Tri-Cities firm awarded $19 million contracts for work at Hanford nuclear reservation
A Richland company has been awarded contracts worth nearly $19 million for Hanford nuclear reservation construction work.
Fowler General Construction will work on three projects that will be needed when the Hanford site’s $17 billion vitrification plant begins turning some radioactive tank waste into a stable glass form for disposal by the end of 2023.
Hanford has 56 million gallons of radioactive and other hazardous chemical waste in underground tanks. The waste was generated during World War II and the Cold War when the site produced two-thirds of the plutonium for the nation’s nuclear weapons program.
Washington River Protection Solutions, a Hanford contractor owned by Amentum and Atkins, awarded the subcontracts to Fowler.
A subcontract worth $5.3 million will cover building a 17,600-square-foot office building at the 222-S Laboratory in the center of Hanford. It should be completed next year.
The lab now is used to determine what wastes can be combined in Hanford’s underground storage tanks and to help plan how workers can best be protected while working at specific tanks.
In the future it will be used to support the Hanford vitrification plant.
The other two construction projects, costing $13.5 million, will upgrade Hanford’s Effluent Treatment Facility, which treats water contaminated with low levels of radioactive waste.
Fowler will expand the existing station for tanker trucks delivering waste and build a second, enclosed station to help handle increased waste deliveries when the vit plant is operating.
Low activity radioactive waste turned into glass logs at the vitrification plant will be disposed of at a lined landfill in central Hanford, the Integrated Disposal Facility.
A leachate collection system at the bottom of the landfill will collect contaminated water used for dust suppression and rain and snow melt.
About 1.2 million gallons of the contaminated water is expected to be trucked annually from the landfill to the Effluent Treatment Facility for processing.
Fowler also will design and build a system at the Effluent Treatment Facility to remove a hazardous chemical, acetonitrile, from liquid waste coming from the vitrification plant.

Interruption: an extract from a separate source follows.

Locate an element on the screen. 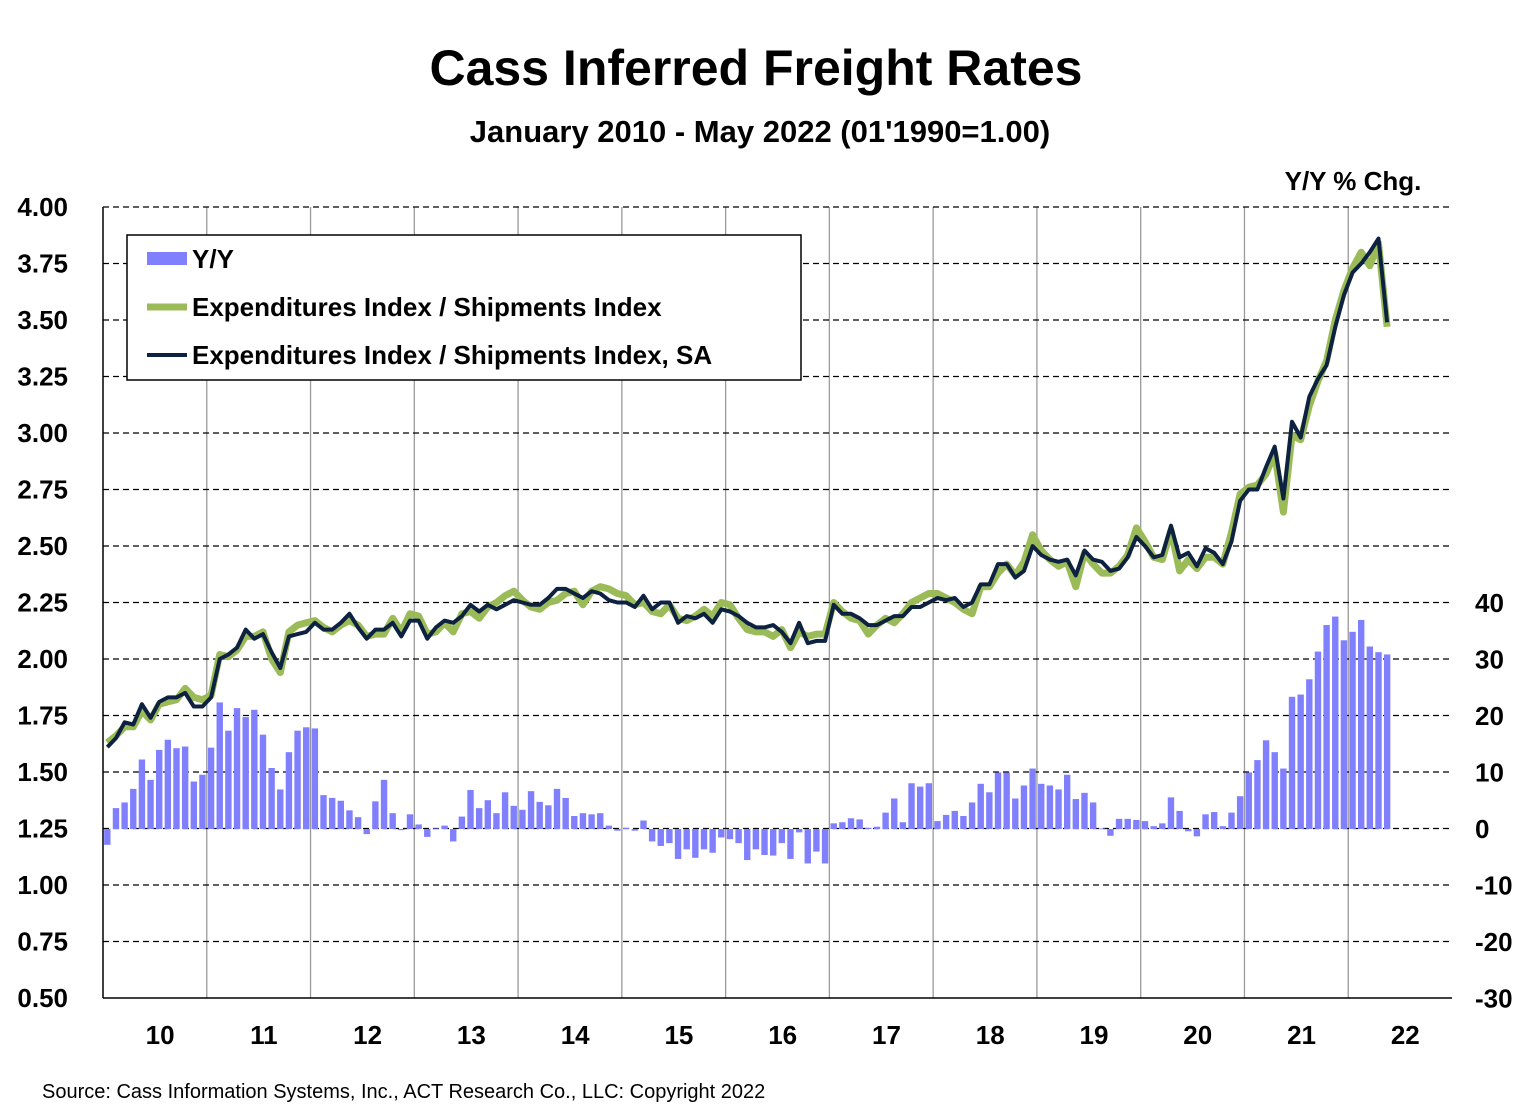  legend-label-nsa: Expenditures Index / Shipments Index is located at coordinates (427, 307).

The vitrification process uses acetonitrile, which becomes part of the secondary waste stream that must be treated for disposal.
Fowler General Construction, which was established in 2004, has done previous work at Hanford, including remodeling the 222-S Laboratory, and was awarded a $13 million contract in late 2020 to build a water treatment plant at the site.
It also built Pacific Northwest National Laboratory’s Discovery Hall.